The PDMS substrate is fabricated using replica molding methods; a detailed description of the fabrication process can be found elsewhere (Mohammed et al. 2008). In operation, the μBSD allows localized brain slice stimulation by either passive or externally forced pumping. Since the microscopic scale at which perfusion occurs in this device is a key factor in controlling the brain slice microenvironment (Walker et al. 2004; Blake et al. 2007), a good understanding of the fluid mechanics and mass transfer that take place is required. Therefore, multiphysics simulations are performed with computational fluid dynamics (CFD) software (ESI CFD Research Corporation 2009) to model the transport of soluble factors through the overall set-up and assess the influences of each micro environmental parameter. Additional simulations are also carried out to predict transport of soluble factors through a material that mimics the porosity, density, and tortuosity of brain tissue. The results from the computational simulations provide insights for the improvement of current μBSDs and development of new generation of these microfluidic devices. Currently, the μBSD is being used for electrophysiological experiments. As the device is docked to an off the shelf perfusion chamber and integrated to a standard electrophysiology set-up, brain tissue can be precisely stimulated by soluble factors delivered through the vias in the microfluidic device and the response in the tissue can be measured amperometrically. Another approach could use one via hole to deliver a liquid to a specific region of the brain tissue and sampling the response (possibly chemicals released from cells) by using other via holes distantly distributed. This allows the brain tissue to be constantly perfused by bulk solution, while individual locations can be individually or simultaneously accessed using the microapertures. Also, this gives additional information about the activity of brain region or culture. Other potential application of the uBSD that could be explored in the future, using organotypic slices, include the delivery of neurochemicals that promote either the regeneration of neurons or local injury for apoptosis studies; or the delivery of viruses for localized transfection. All of these studies require complete understanding of the fluid properties through the porous matrix of brain tissue and provides the motivation of this work.
The dimensions of a μBSD set-up were recorded and a 3D model of the resulting fluid body (not including a brain slice) was generated as shown in Fig. 1(a). Detailed images or photographs of the μBSD with and without a brain slice can be found in our previous work (Mohammed et al. 2008). Since all soluble factors involved in the operation of the μBSD are present in water-based aqueous solutions at room temperature (300 K), the physical properties of these soluble factors were approximated in simulation by those of pure liquid water at room temperature as shown in Table 1. To model liquids that flow through the μBSD, bath fluid was simulated as a 0 M H2O liquid entering from the chamber inlet and fluid was simulated as a 15 μM Fluorescein isothiocyanate (FITC) liquid delivered into the chamber through the microchannels.

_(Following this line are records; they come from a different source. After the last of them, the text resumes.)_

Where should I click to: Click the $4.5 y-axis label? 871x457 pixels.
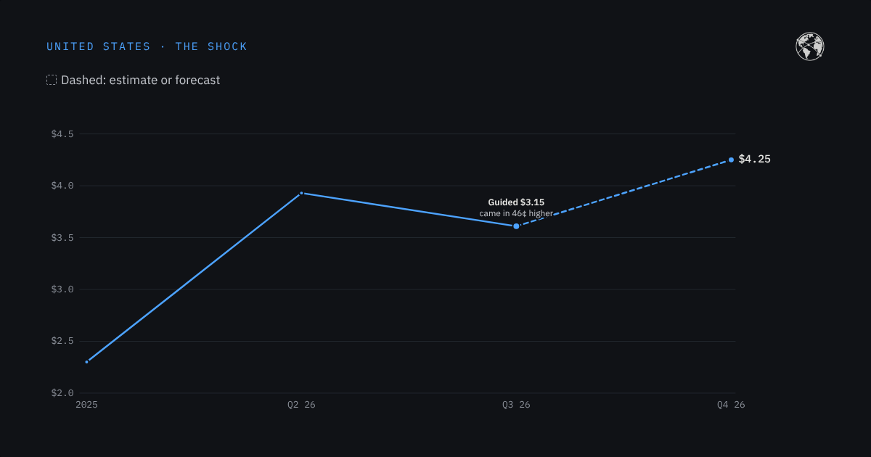pyautogui.click(x=62, y=134)
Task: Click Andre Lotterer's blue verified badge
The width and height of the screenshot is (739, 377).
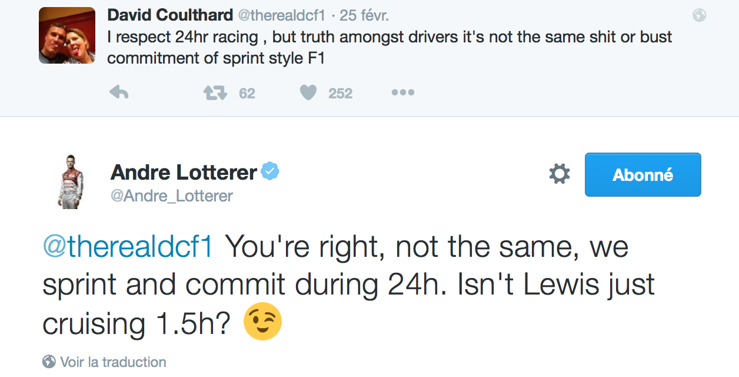Action: (x=270, y=171)
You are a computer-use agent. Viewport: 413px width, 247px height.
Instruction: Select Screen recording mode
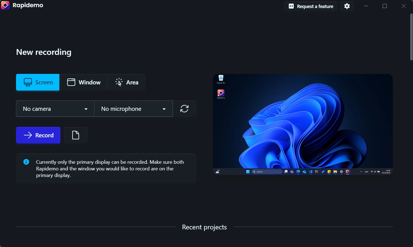[38, 82]
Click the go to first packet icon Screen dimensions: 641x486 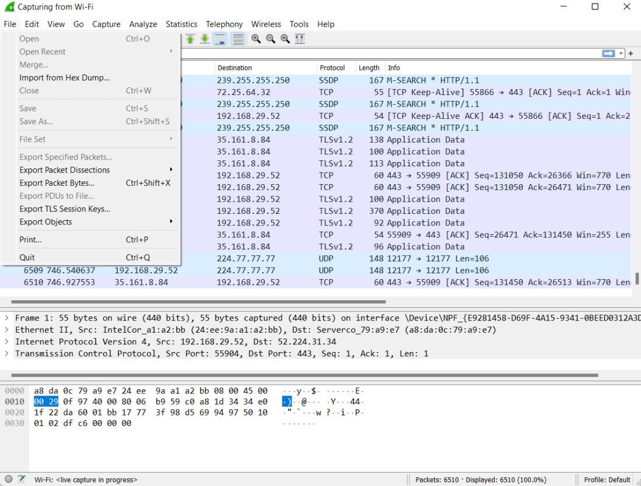190,39
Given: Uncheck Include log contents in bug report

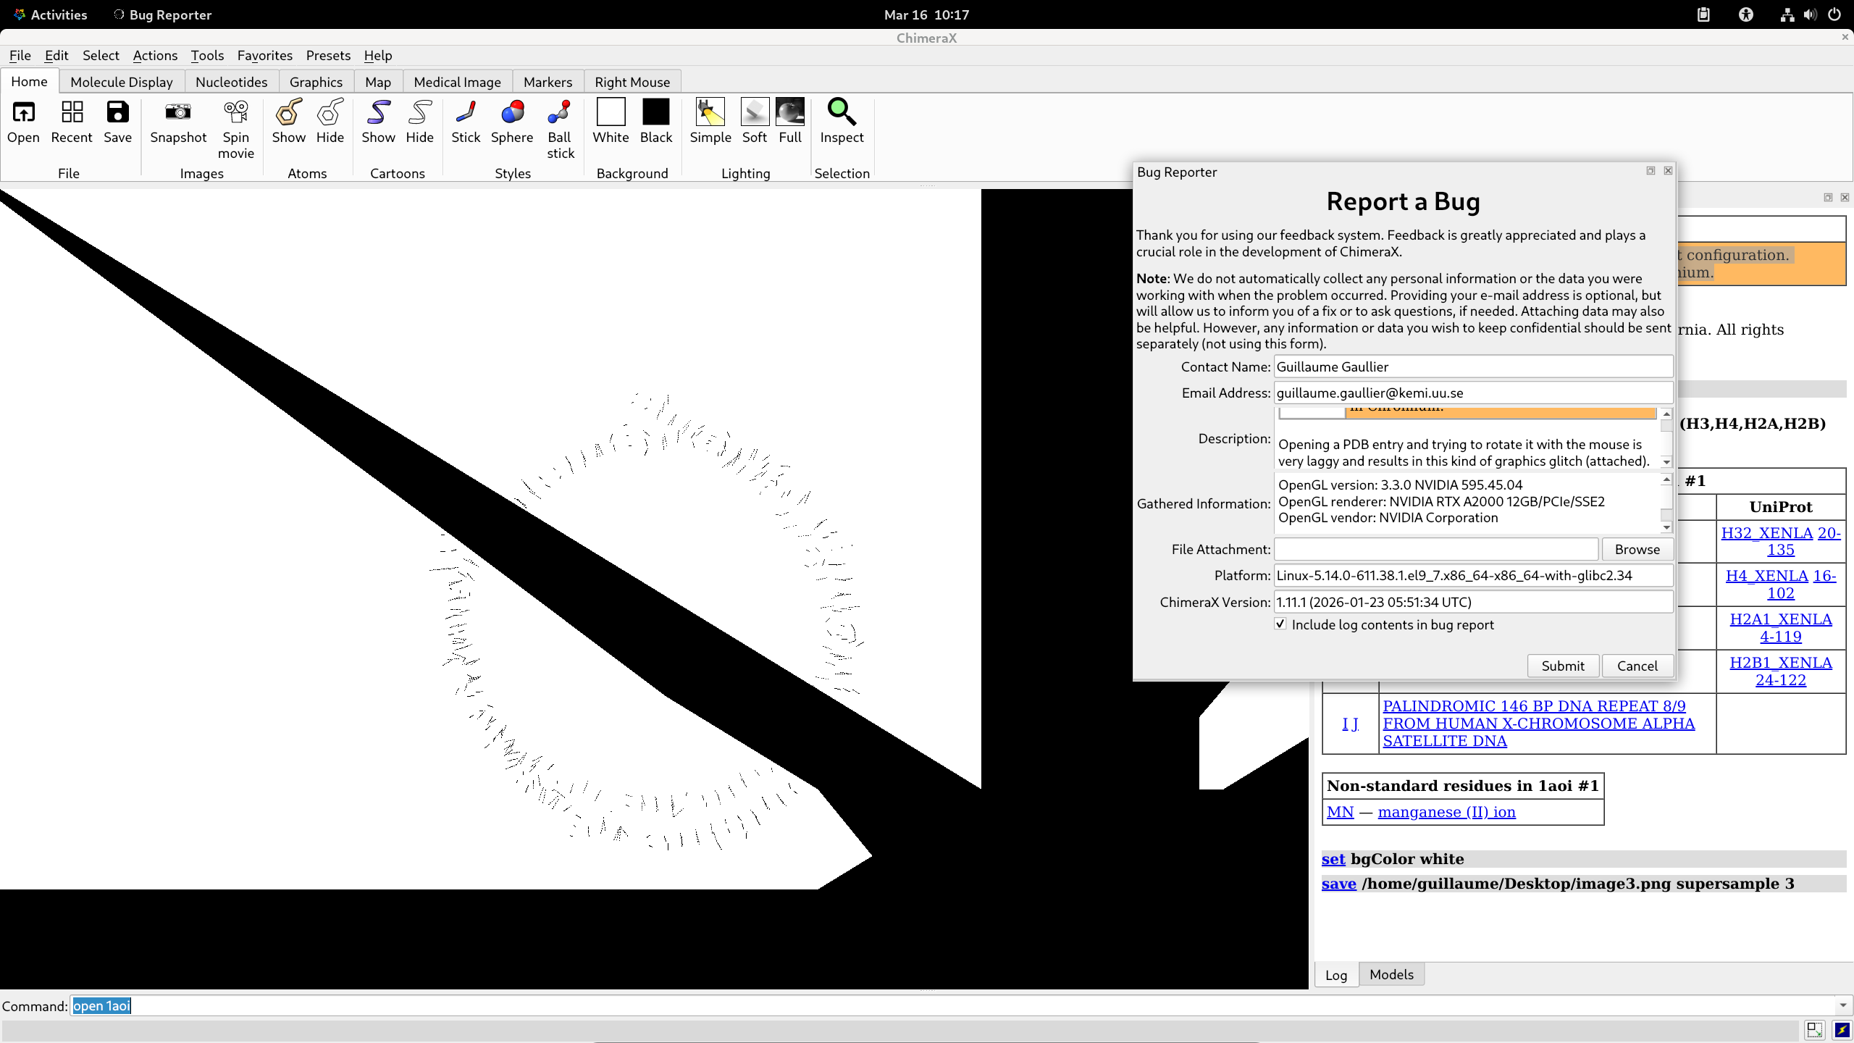Looking at the screenshot, I should click(x=1280, y=624).
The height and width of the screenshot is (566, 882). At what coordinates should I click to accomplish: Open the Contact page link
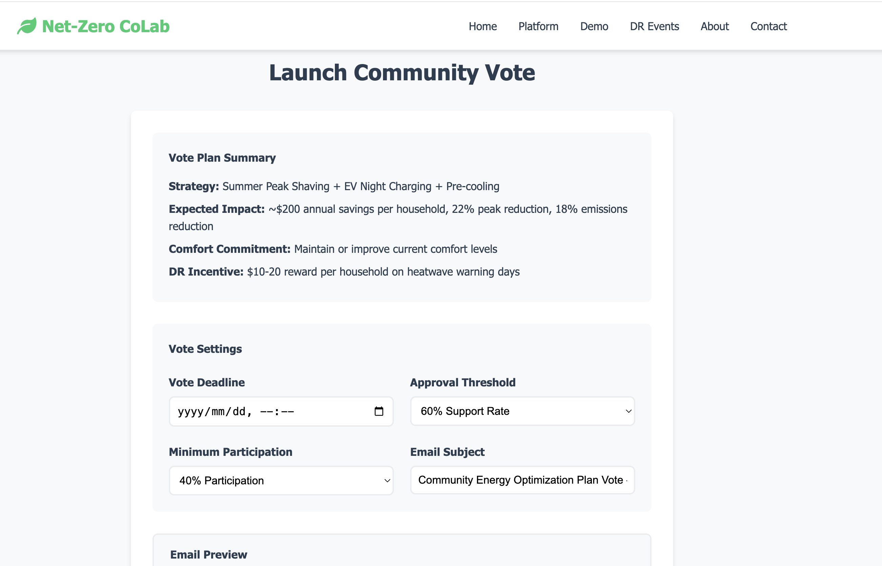tap(768, 26)
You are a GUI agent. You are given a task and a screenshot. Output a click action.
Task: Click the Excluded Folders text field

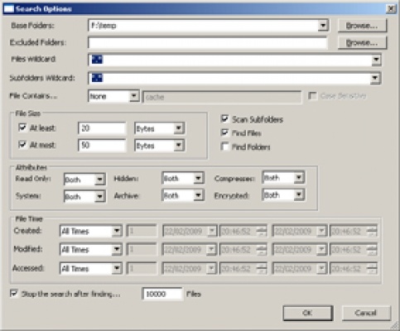(x=208, y=43)
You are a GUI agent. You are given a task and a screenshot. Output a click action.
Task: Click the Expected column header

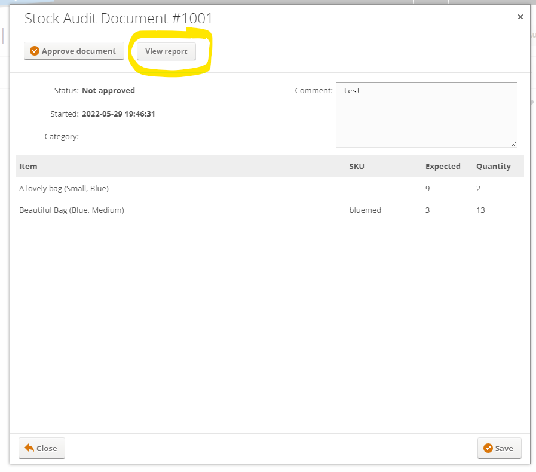pos(443,167)
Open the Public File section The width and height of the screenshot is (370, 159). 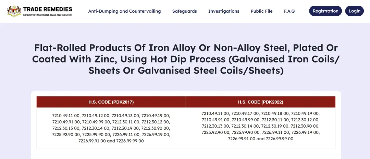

Fluid velocities at the chamber inlet were chosen to include 0.068 m/s, a fluid velocity that corresponds to a volumetric flow rate of 1.7 ml/min that is typically used for μBSD applications (Mameli et al. 2005; Crowder et al. 2006). The entering velocity of bath fluid at the chamber inlet was varied from 0.0125 m/s to 0.5 m/s, corresponding to flow rates from 0.29 ml/min to 11.78 ml/min. Additionally, to match experimental conditions, the entering velocity of soluble factors at the microchannel inlets was maintained constant at 0.001 m/s (0.024 ml/min) for all simulations.
To evaluate the accuracy of CFD simulations, experiments preformed under similar conditions were carried out. In producing the experimental flow, fluorescent dye was delivered and the intensity profiles were characterized. FITC solution (15 μM) was constantly pumped into the microchannel inlets using a digital syringe pump (NE-1000 Multi-PhaserTM) at a flow rate of 0.024 ml/min, corresponding to a flow velocity of 0.001 m/s; while the entering velocity of bath fluid at the chamber inlet was varied from 0.6 ml/min to 7.1 ml/min (0.025 m/s to 0.3 m/s) using a digital peristaltic pump (Marlow 400 pump from Watson Marlow Bredel Inc.). Images of dye entering the chamber were acquired using fluorescence microscopy.
To assess the transport of soluble factors through a brain slice, fluid flow through a volume representing a material of porous matrix was simulated. Figure 1(b) shows a 3D finite element meshed model of the geometry that represents the fluid body of the perfusion chamber, a microchannel and a 250 μm thick brain slice. For this model, one single microchannel was used to track the mixing of chemicals in a porous matrix, as fluid flow through each of the four microchannels has similar characteristics since all of them have the same width and moreover the via holes have the same diameter. The volume that mimics the brain tissue is considered an isotropic homogeneous porous medium with a non-deformable cell matrix of a constant porosity of 0.4, a permeability of 1E-11 m2, and a tortuosity of 1.5, all based on previously reported values (Kalyanasundaram et al. 1997).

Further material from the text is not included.